Mathews24
Mathews24

Reputation: 751

Encoding labels for multi-class problems in sckit-learn

When utilizing classifiers from scikit-learn for multi-class problems, is it necessary to encode the labels with one hot encoding? For example, I have 3 classes and simply labeled them as 0, 1, and 2 when feeding this data into the different classifiers for training. As far as I can tell, it seems to be working normally. But is there any reason this kind of basic encoding is not recommended?
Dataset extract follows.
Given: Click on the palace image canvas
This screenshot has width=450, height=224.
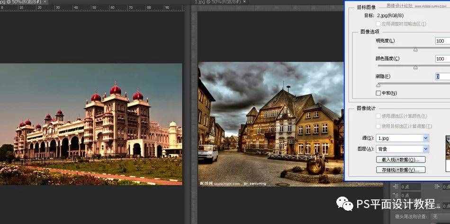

Some algorithms, like random forests, handle categorical values natively. For methods such as logistic regression, multilayer perceptron, Gaussian naive Bayes, and random forest, the methods appear to handle categorical values natively, if I'm not mistaken. Is that assessment correct? Which of scikit-learn's classifiers do not handle these inputs natively and are influenced by ordinality?

Upvotes: 3

Views: 6701

Answers (1)

Vivek Kumar
Vivek Kumar

Reputation: 36619

All scikit estimators handle multi-class problems automatically.

Internally they will be converted to appropriately, either simple encoding to 0,1,2 etc if the algorithm supports native multi-class problems or one-hot encodings if the algorithm handles multi-class problems by transforming to binary.

Please refer to the documentation to see this:

All scikit-learn classifiers are capable of multiclass classification,...

You can see that "logistic regression, multilayer perceptron, Gaussian naive Bayes, and random forest" are under the heading "Inherently multiclass".

Others like SGD, or LinearSVC use one-vs-rest approach to handle multi-class, but that as I said above will be handled internally by scikit, so you as a user don't need to do anything and can pass multi-class labels (even as strings) in a single array of y to all classification estimators.

Only thing where the user needs to explicitly convert labels to one-hot encoding is the multi-label problem, where more than one label can be predicted for a sample. But I think your question is not about that.